▸ WHAT TO WORK ON: Copy the rows below word for word, beginning with the line that contains "The width and height of the screenshot is (1680, 1044)." and ending after the line that contains "I want to click on calligraphy".

▸ DATASET RECORDS:
# # # # #

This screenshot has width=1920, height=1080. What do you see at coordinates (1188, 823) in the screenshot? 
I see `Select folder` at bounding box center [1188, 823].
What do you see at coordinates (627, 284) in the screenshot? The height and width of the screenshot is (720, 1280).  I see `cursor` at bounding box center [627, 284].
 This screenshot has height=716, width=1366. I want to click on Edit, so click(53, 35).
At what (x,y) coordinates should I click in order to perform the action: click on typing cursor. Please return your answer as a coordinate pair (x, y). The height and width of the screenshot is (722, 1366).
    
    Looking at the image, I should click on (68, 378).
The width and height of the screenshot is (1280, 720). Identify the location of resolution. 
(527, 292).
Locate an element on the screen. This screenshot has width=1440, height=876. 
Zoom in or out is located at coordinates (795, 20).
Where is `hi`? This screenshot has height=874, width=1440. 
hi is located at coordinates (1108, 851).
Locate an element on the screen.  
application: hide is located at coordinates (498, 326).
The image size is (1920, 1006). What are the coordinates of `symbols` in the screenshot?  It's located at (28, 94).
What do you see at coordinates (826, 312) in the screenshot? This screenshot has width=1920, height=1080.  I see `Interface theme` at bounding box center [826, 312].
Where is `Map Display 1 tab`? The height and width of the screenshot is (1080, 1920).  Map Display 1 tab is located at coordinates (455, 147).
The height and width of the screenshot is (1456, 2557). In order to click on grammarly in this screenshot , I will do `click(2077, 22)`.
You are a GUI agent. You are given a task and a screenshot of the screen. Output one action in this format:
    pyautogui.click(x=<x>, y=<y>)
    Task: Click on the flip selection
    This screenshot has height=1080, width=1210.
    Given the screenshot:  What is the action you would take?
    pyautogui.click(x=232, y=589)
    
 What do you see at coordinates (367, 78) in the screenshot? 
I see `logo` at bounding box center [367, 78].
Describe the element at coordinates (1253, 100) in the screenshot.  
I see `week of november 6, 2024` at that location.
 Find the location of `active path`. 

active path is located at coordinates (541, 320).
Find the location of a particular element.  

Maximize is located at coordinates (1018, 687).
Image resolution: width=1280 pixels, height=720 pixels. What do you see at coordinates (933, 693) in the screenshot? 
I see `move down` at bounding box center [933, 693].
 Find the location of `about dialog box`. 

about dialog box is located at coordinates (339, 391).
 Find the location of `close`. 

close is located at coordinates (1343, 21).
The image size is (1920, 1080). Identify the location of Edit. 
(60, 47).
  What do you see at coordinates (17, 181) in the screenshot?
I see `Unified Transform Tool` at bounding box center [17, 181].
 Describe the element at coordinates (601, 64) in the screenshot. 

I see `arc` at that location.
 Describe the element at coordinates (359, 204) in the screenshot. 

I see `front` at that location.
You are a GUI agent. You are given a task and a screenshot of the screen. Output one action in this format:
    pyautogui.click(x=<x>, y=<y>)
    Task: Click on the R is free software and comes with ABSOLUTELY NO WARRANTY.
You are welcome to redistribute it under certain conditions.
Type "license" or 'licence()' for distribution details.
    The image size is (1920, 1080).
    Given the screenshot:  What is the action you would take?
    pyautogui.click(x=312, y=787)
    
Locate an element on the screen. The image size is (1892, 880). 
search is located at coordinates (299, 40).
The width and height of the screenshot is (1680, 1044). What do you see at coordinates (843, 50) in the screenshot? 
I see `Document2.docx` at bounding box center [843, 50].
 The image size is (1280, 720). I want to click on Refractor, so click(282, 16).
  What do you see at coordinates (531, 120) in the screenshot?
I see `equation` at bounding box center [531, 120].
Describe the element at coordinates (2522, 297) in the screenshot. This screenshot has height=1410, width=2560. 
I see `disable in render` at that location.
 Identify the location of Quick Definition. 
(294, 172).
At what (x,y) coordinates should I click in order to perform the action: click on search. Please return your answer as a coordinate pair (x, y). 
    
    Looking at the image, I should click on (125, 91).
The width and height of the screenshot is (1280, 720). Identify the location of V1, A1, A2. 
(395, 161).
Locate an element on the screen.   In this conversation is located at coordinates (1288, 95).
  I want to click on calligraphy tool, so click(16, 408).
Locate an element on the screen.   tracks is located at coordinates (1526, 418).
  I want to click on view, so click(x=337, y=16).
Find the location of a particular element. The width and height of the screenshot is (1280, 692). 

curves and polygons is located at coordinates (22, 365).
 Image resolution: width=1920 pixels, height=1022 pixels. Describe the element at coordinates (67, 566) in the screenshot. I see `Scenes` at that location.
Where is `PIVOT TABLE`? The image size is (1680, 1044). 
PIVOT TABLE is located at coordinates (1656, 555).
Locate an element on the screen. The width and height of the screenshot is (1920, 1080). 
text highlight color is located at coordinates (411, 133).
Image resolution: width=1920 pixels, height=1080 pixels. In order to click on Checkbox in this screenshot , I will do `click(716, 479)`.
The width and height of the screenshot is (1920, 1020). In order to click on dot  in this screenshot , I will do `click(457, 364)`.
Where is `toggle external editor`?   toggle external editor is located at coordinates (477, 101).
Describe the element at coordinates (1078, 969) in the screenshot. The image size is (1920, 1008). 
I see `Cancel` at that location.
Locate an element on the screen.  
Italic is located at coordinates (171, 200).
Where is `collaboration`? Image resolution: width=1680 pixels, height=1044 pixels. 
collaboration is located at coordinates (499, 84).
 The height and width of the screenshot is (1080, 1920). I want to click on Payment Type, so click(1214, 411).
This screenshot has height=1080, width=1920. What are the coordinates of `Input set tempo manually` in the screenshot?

# # # # #

▸ WRITTEN ANSWER:
The width and height of the screenshot is (1680, 1044). What do you see at coordinates (843, 50) in the screenshot? 
I see `Document2.docx` at bounding box center [843, 50].
 The image size is (1280, 720). I want to click on Refractor, so click(282, 16).
  What do you see at coordinates (531, 120) in the screenshot?
I see `equation` at bounding box center [531, 120].
Describe the element at coordinates (2522, 297) in the screenshot. This screenshot has height=1410, width=2560. 
I see `disable in render` at that location.
 Identify the location of Quick Definition. 
(294, 172).
At what (x,y) coordinates should I click in order to perform the action: click on search. Please return your answer as a coordinate pair (x, y). 
    
    Looking at the image, I should click on (125, 91).
The width and height of the screenshot is (1280, 720). Identify the location of V1, A1, A2. 
(395, 161).
Locate an element on the screen.   In this conversation is located at coordinates (1288, 95).
  I want to click on calligraphy tool, so click(16, 408).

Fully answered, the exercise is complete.